Anvisa vai priorizar registro de genéricos do Ozempic e outros análogos de GLP-1

A Agência Nacional de Vigilância Sanitária (Anvisa) anunciou que dará prioridade à análise de pedidos de registro de medicamentos genéricos ou similares ao Ozempic (semaglutida) e ao Saxenda (liraglutida). A medida visa acelerar a entrada de alternativas no mercado, garantindo maior disponibilidade e reduzindo o risco de desabastecimento no Brasil.

 

Segundo a Anvisa, a decisão considera a instabilidade na oferta desses medicamentos, identificada por meio de fiscalizações, além de atender a um pedido do Ministério da Saúde, que destacou a necessidade de fortalecer a produção nacional.
A patente da liraglutida expirou em março deste ano, enquanto a da semaglutida cairá em março de 2025. Isso abre espaço para que outras farmacêuticas possam desenvolver versões equivalentes e buscar aprovação regulatória.

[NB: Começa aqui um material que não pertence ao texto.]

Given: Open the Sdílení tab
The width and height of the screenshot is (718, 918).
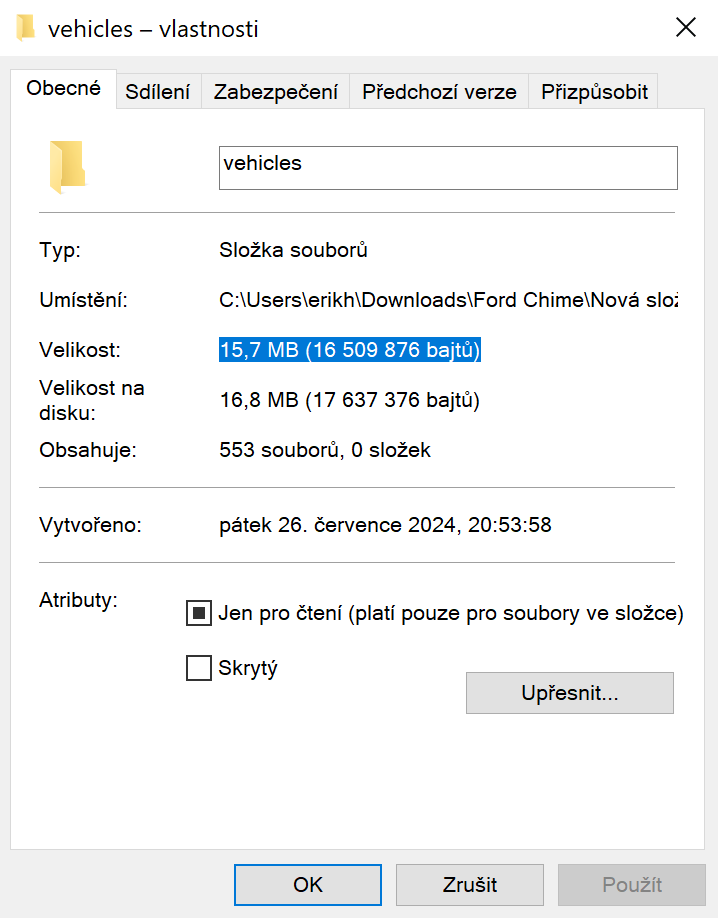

Apesar disso, a comercialização só será permitida após o fim da vigência da patente.
Hoje, os medicamentos à base de análogos de GLP-1 têm grande impacto no tratamento da obesidade e do diabetes tipo 2, condições que representam desafios crescentes de saúde pública. Estima-se que milhões de brasileiros já utilizem a semaglutida ou a liraglutida, seja para controle glicêmico, seja para perda de peso.
A Anvisa explicou que as empresas com pedidos já protocolados até o dia 25 deste mês terão até 15 dias para solicitar análise prioritária. Em seguida, a agência informará em até 30 dias a data prevista para a manifestação das áreas técnicas — que pode resultar em aprovação, indeferimento ou solicitação de informações adicionais.

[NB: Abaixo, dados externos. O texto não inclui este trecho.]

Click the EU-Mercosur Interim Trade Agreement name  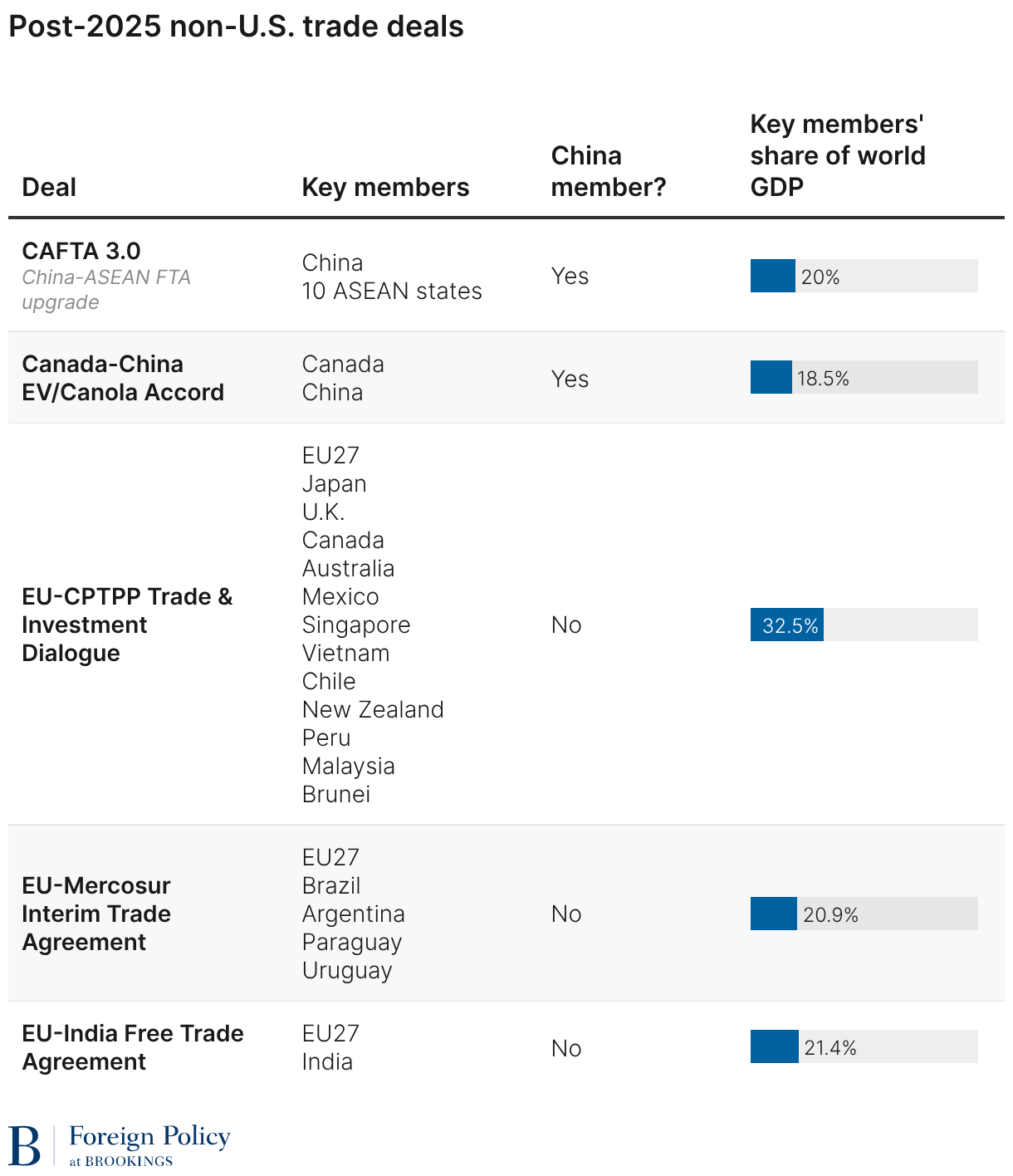click(96, 914)
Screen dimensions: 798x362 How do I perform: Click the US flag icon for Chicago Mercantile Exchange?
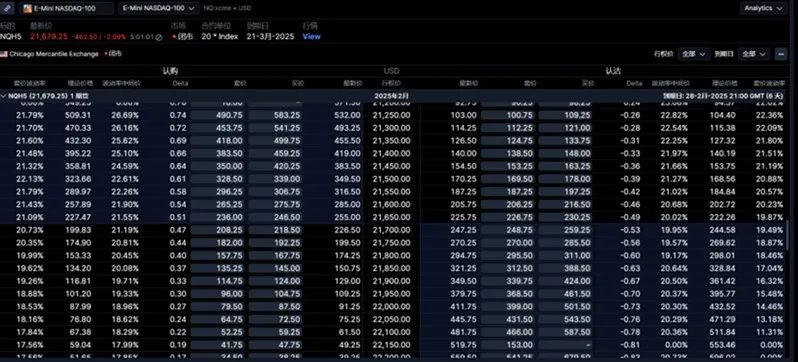(4, 54)
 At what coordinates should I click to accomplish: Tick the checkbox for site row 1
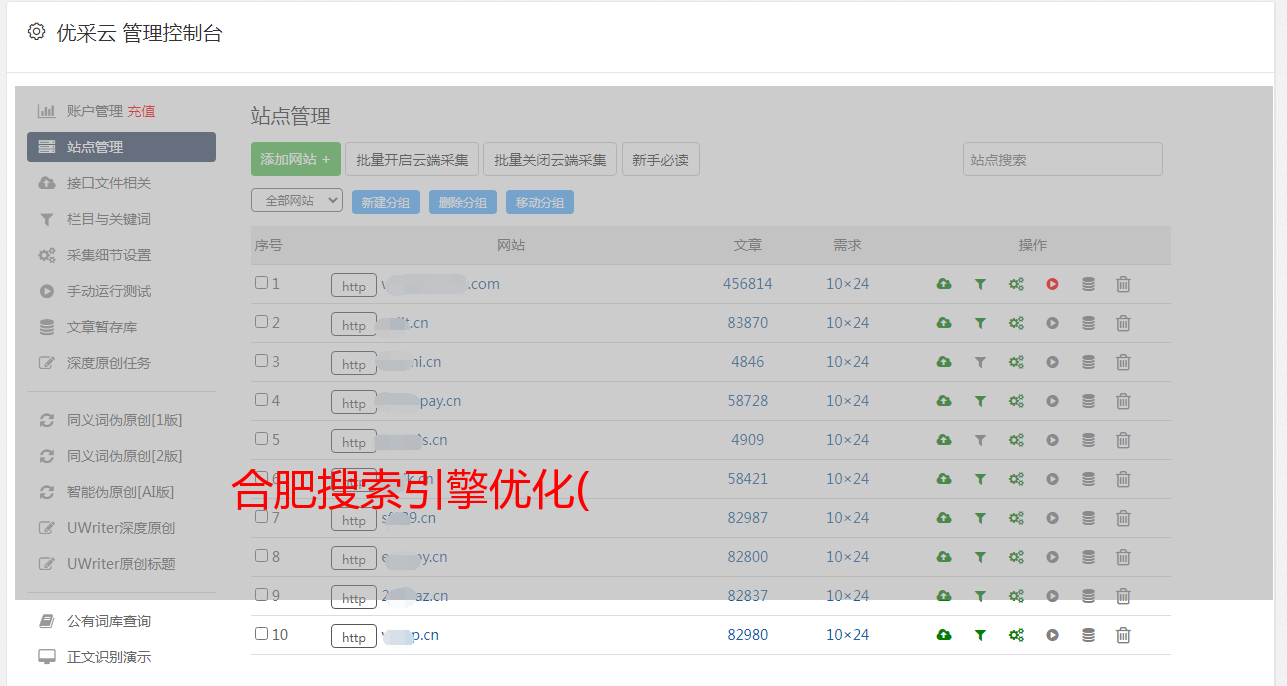[261, 283]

Vale destacar que os processos que envolvem etapas de fabricação no Brasil terão prioridade extra, em consonância com a meta do governo federal de ampliar a produção nacional de insumos estratégicos para 70% até 2030. Hoje, a indústria nacional responde por apenas 42% dessa demanda.
Apesar da prioridade, a Anvisa reforça que a análise de medicamentos sintéticos e biológicos desse tipo é complexa, envolvendo extensos dados de comparabilidade in vitro e, em alguns casos, ensaios de imunogenicidade. Atualmente, há nove pedidos de genéricos sintéticos da semaglutida, sete da liraglutida e três biológicos em tramitação.
Para pacientes e médicos, a medida representa uma esperança de maior acesso e preços mais acessíveis em um mercado marcado por alta demanda. Com a proximidade da queda da patente do Ozempic, 2025 pode marcar uma nova fase no tratamento do diabetes e da obesidade no Brasil.